Calculates the Leave-Three-Out (L3O) variance estimator (\(\hat{V}_{LM}\)) for the score statistic in the "No Covariates" setting. Unlike the group-optimized functions, this implementation loops over every observation \(i\), making it suitable for any design where the weighting matrix is symmetric (\(G = P\)), even if it lacks a strict block-diagonal structure.

L3Ovar_iloop_nocov(X, e, P)

Arguments

X

Numeric vector of length n. The endogenous regressor.

e

Numeric vector of length n. Residuals under the null hypothesis.

P

Matrix of dimension n x n.
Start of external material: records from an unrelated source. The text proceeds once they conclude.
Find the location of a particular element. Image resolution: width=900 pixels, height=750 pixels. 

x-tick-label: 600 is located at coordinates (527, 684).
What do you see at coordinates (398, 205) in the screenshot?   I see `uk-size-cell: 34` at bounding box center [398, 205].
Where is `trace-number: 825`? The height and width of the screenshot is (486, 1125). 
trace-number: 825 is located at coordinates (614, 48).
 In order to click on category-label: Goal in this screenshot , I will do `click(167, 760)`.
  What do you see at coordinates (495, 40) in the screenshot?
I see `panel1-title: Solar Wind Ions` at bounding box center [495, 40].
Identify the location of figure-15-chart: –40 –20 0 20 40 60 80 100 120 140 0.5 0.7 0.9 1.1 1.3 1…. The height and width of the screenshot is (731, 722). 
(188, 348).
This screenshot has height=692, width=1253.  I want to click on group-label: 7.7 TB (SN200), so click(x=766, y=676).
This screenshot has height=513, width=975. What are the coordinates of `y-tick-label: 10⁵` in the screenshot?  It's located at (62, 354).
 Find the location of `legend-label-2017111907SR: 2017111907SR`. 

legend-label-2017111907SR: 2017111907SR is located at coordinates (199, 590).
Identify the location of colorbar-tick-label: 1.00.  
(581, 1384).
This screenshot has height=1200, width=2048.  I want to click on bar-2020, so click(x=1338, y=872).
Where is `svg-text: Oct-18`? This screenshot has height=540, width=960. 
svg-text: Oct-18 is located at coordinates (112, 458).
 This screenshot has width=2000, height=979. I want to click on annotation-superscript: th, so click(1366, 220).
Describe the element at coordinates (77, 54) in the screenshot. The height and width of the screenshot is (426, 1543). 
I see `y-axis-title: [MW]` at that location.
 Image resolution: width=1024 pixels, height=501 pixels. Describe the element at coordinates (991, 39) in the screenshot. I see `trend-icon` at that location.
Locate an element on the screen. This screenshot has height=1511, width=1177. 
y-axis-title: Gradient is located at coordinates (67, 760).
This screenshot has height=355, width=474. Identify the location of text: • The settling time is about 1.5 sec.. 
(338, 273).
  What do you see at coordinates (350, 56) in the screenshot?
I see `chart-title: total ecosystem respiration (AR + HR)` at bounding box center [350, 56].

The projection matrix (must be symmetric).

Value

Scalar. The estimated variance \(\hat{V}_{LM}\).

Details

This function implements the variance estimator \(\hat{V}_{LM}\) under the assumption that there are no covariates, implying \(G = P\) and \(P\) is symmetric.

Specifically: The function iterates through each observation \(i\) (1 to \(N\)). Inside the loop, it:

  1. Extracts the \(i\)-th column of \(P\) and \(M\).

  2. Computes the L3O determinant adjustments \(D_{ijk}\) for all \(k\).

  3. Calculates all five variance components (\(A_1 \dots A_5\)) simultaneously using pre-computed vector products to maximize efficiency.

This implementation is slower than L3Ovar_gloop_nocov for simple grouped designs but is more general.